═══ Records supplied

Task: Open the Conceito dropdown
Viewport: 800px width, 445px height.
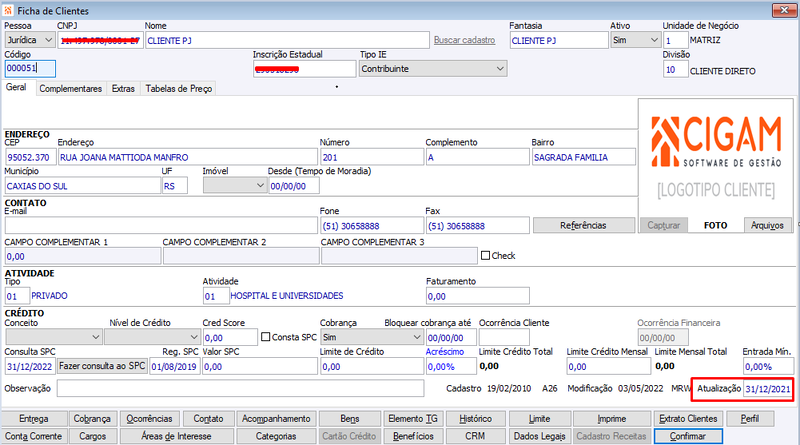Action: pyautogui.click(x=54, y=337)
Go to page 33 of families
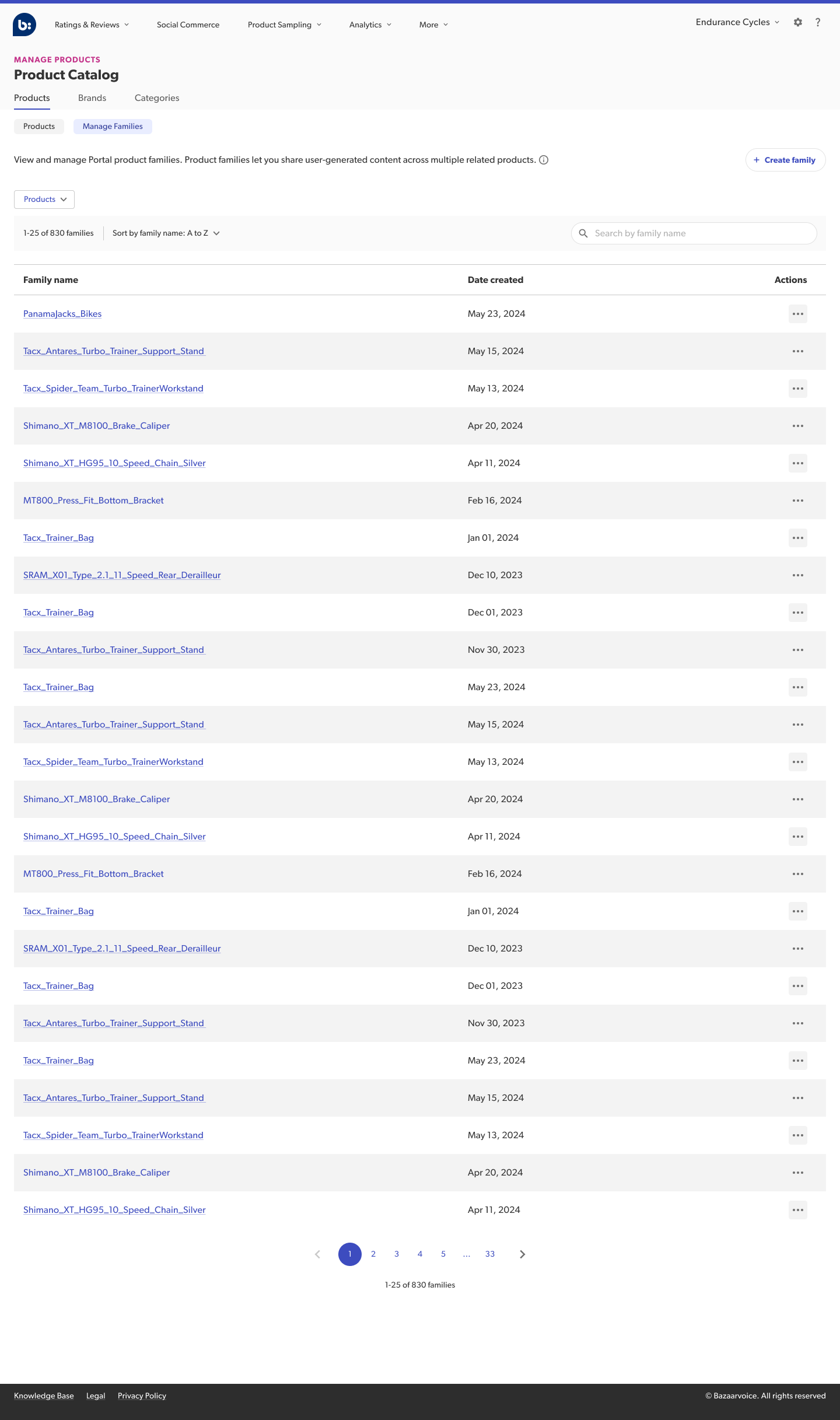The height and width of the screenshot is (1420, 840). click(x=490, y=1254)
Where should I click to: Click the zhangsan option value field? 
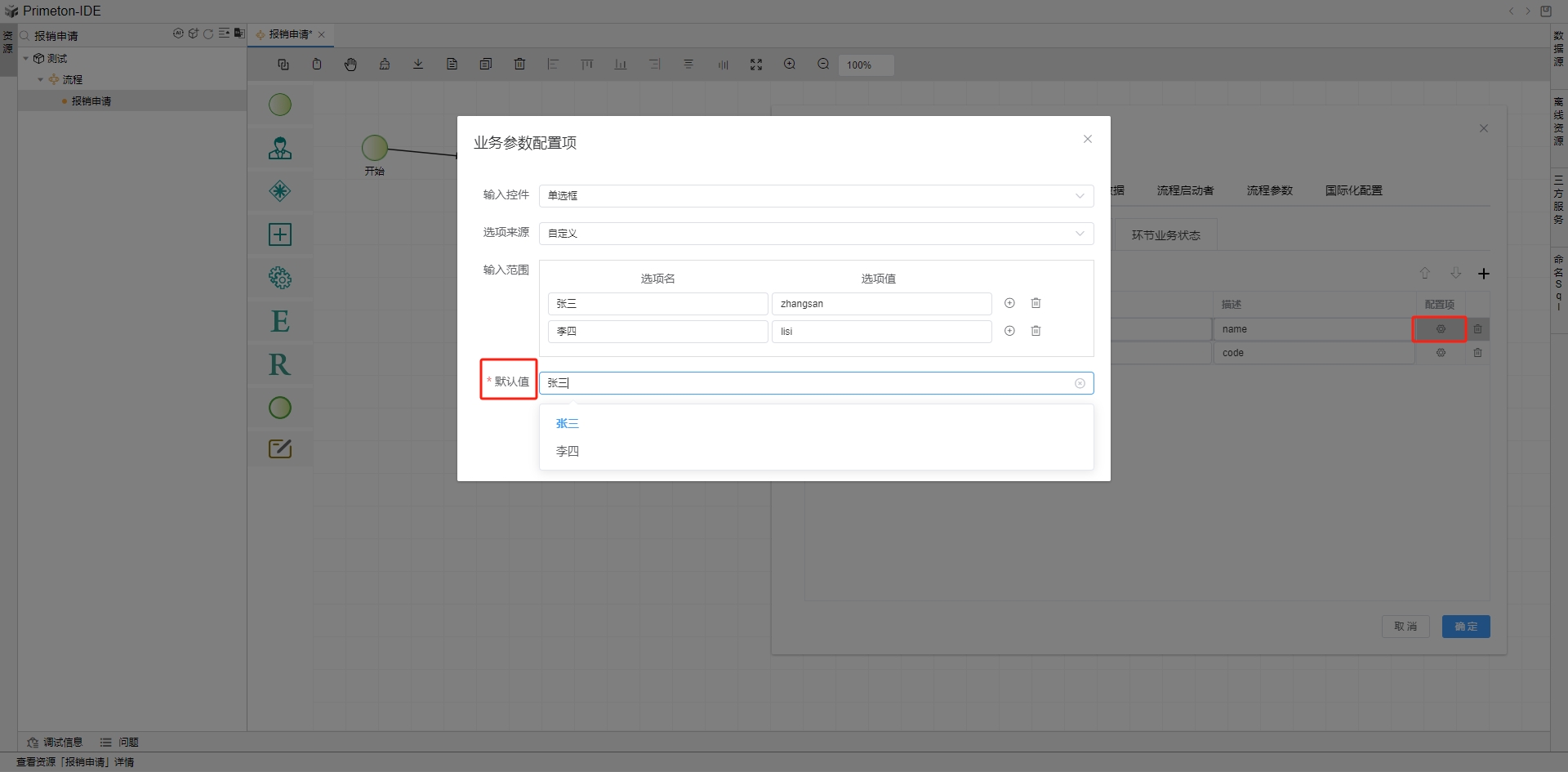pos(880,304)
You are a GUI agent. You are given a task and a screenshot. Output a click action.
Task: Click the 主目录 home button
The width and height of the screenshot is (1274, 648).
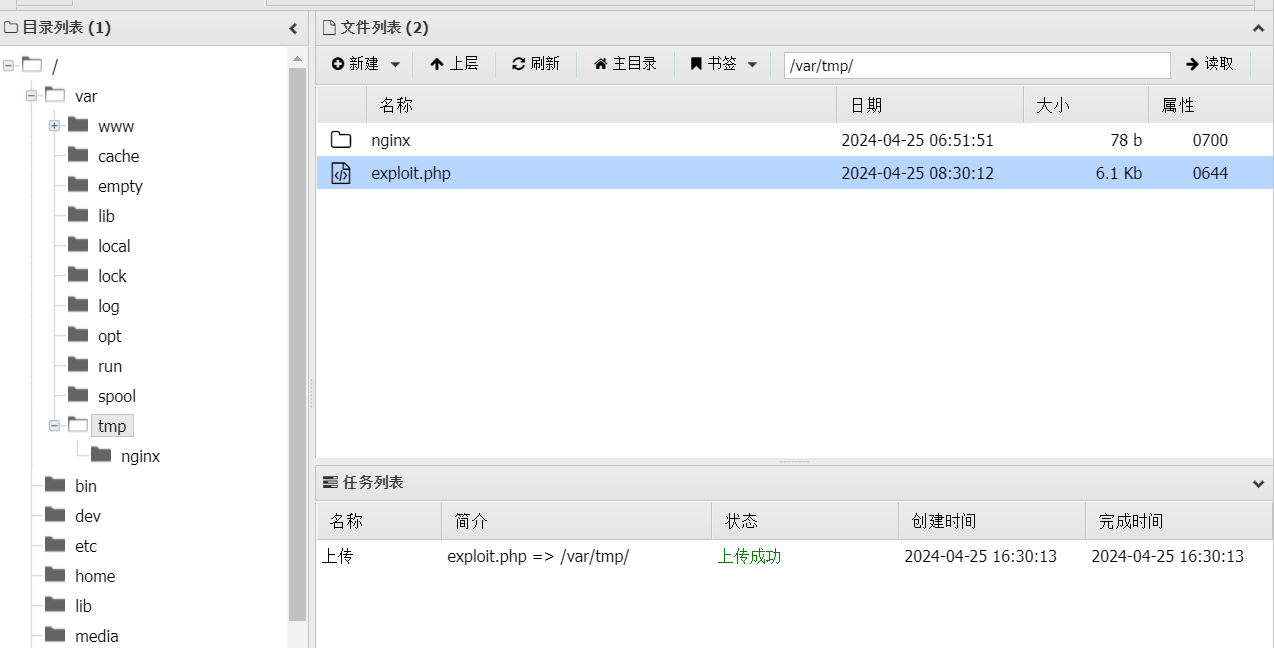(x=625, y=64)
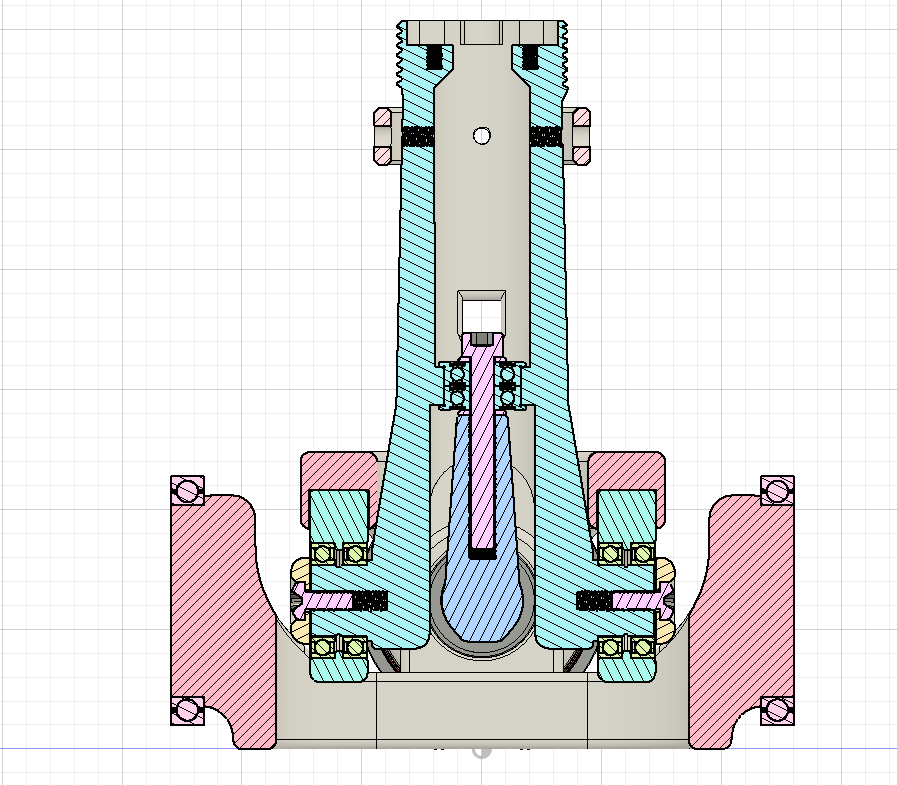
Task: Pick the top-right circular pin on right flange
Action: pos(777,490)
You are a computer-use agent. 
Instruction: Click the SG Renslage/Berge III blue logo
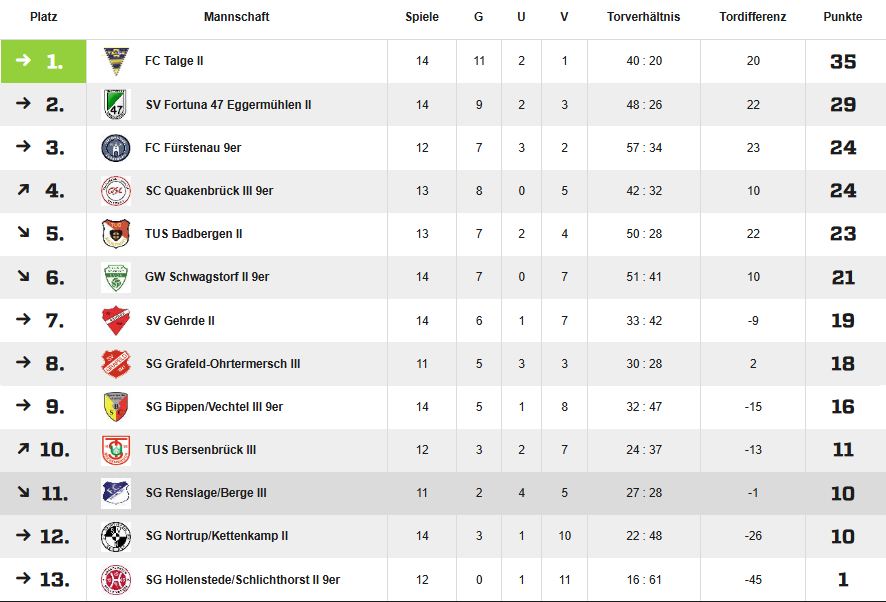[116, 493]
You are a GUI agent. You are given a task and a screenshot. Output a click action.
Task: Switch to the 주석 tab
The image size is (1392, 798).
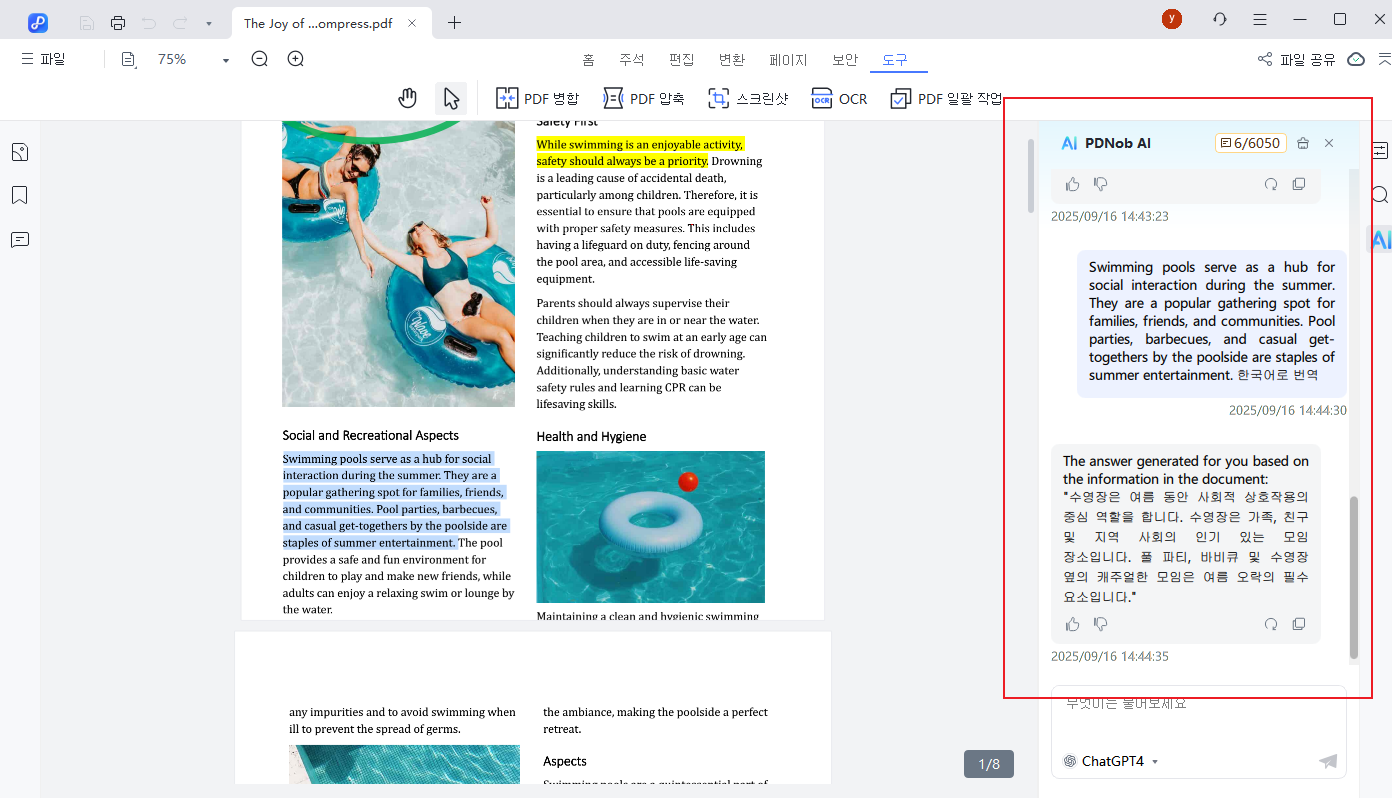tap(632, 59)
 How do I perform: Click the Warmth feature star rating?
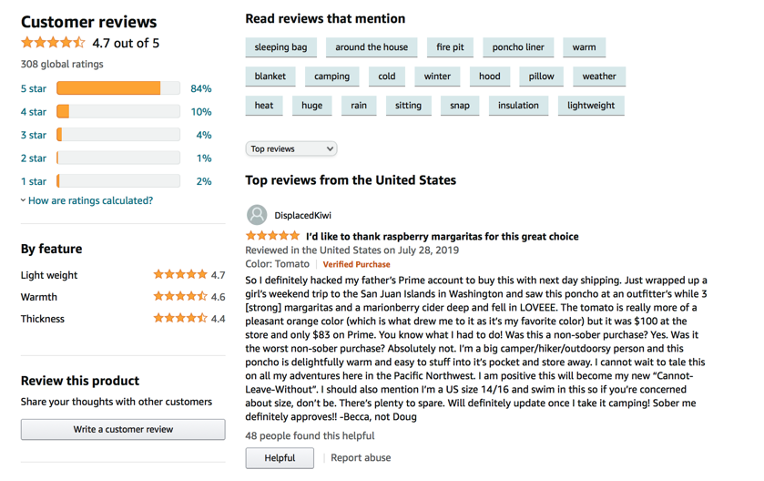(x=180, y=296)
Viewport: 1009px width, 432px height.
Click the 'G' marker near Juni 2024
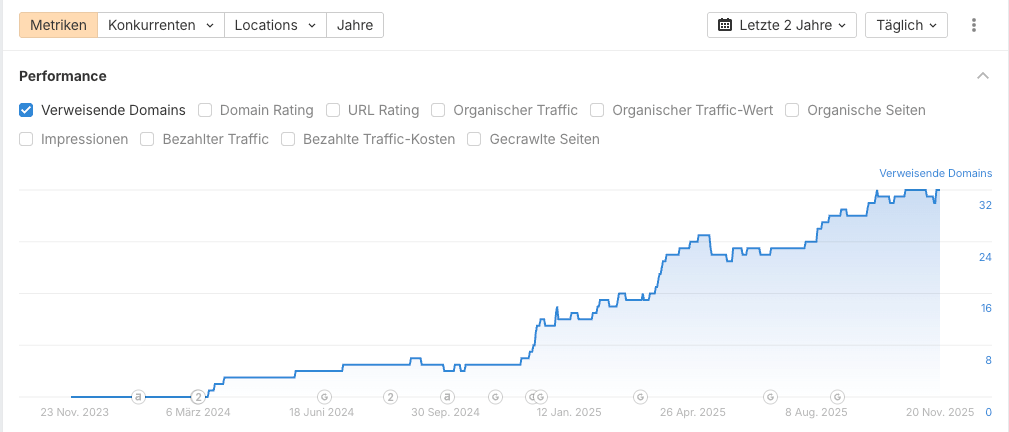[x=324, y=396]
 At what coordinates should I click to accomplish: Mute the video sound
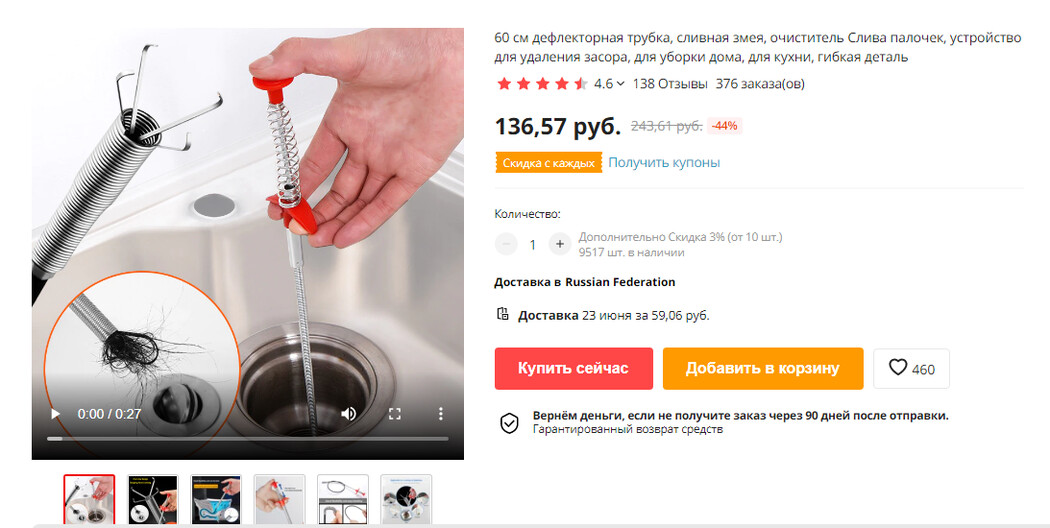(348, 414)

══════

To do. A word-for-word copy of the records is needed, with no pictures carried over.

Solved exercise.
Task: Open the Conceito dropdown
Viewport: 800px width, 445px height.
Action: pyautogui.click(x=54, y=337)
Go to page 33 of families
The height and width of the screenshot is (1420, 840). click(x=490, y=1254)
Where should I click to: Click the zhangsan option value field? 
pos(880,304)
You are a GUI agent. You are given a task and a screenshot. Output a click action.
Task: Click the 主目录 home button
The width and height of the screenshot is (1274, 648).
(x=625, y=64)
Task: Pick the top-right circular pin on right flange
Action: pos(777,490)
You are a computer-use agent. 
Instruction: Click the SG Renslage/Berge III blue logo
[116, 493]
You are a GUI agent. You are given a task and a screenshot. Output a click action.
Task: Switch to the 주석 tab
The image size is (1392, 798).
tap(632, 59)
 How do I perform: Click the Warmth feature star rating?
(x=180, y=296)
Viewport: 1009px width, 432px height.
Click the 'G' marker near Juni 2024
[x=324, y=396]
 At what coordinates should I click to accomplish: Mute the video sound
(348, 414)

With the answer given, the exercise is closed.